When it comes to baseball, people always love playing the "Guess Who These Stats Belong To?" game, so let's play. I submit to you the following set of statistics, each representing a unique relief pitcher:
Player A: 72.0 IP, 4.00 ERA, 7.63 K/9, 4.25 BB/9, 0.88 HR/9, .297 BABIP
Player B: 70.2 IP, 5.35 ERA, 7.51 K/9, 1.66 BB/9, 1.66 HR/9, .354 BABIP
Player C: 68.2 IP, 4.72 ERA, 9.31 K/9, 3.93 BB/9, 1.70 HR/9, .277 BABIP
If you're reading the body of this article, you probably glanced at the title first, so you know one of these three lines belongs to John Grabow (hopefully you ignored the tags, for later on). Actually, Grabow hasn't yet posted that line; instead, it's a projected 2010 total generated by Bill James (man, I'm not very good at this whole "suspense" thing, huh?). Take it for what it's worth, which to me is a decent starting point for a comparison to other pitchers.
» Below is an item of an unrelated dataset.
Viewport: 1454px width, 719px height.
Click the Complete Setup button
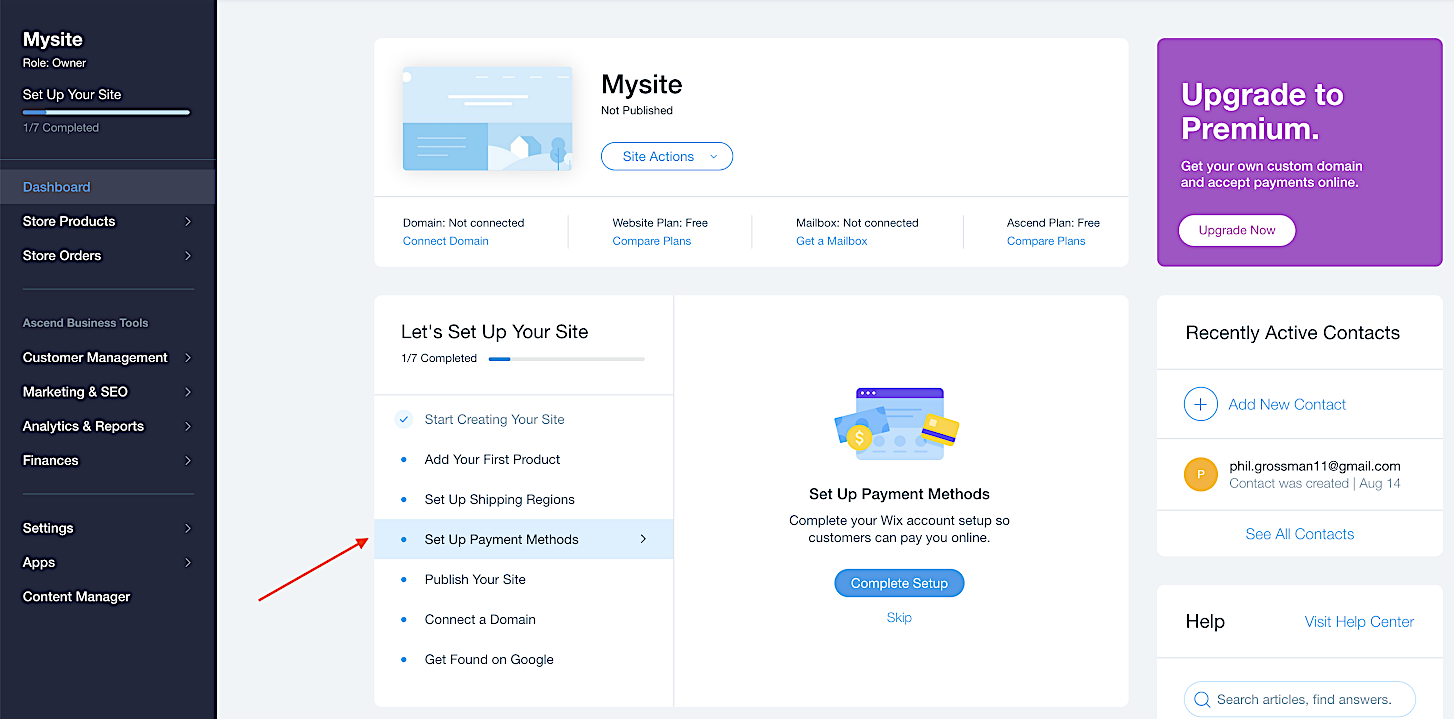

I was inspired to do this comparison with some other notable former Cubs (oh look, a hint for B and C!) by Grabow's craptastic performance in his first two appearances so far this year. Yes, it's 1.1 innings, but already I'm reminded of painful memories from seasons past.
In just two short appearances, Grabow has evoked the worst skills of the last two most goat-like Cub relievers. By serving up a game-losing home run to Chipper Jones, I'm reminded of Bob Howry's 2008 campaign (Player B), and by walking the only batter he faced in Brian McCann I'm reminded of Kevin Gregg's 2009 season (Player C).
But look at those lines again. Howry threw fewer pitches outside the zone, sure, and Gregg strikes more batters out. But it's not the Ks or the BBs, or really even the BABIP that should stand out to you.
Over the course of their careers, all three pitchers have given up about one home run per nine innings pitched. But in the years we remember for Howry and Gregg, that rate skyrocketed.
It's likely that Grabow will suck in 2010. He walks too many batters and doesn't strike enough of them out (worse BB/9 rate than Gregg, same K/9 rate as Howry). But for him to officially take over as Goat Reliever, it'll come down to the number of home runs he allows -- which, at this rate, admittedly, could be pretty high. Hooray!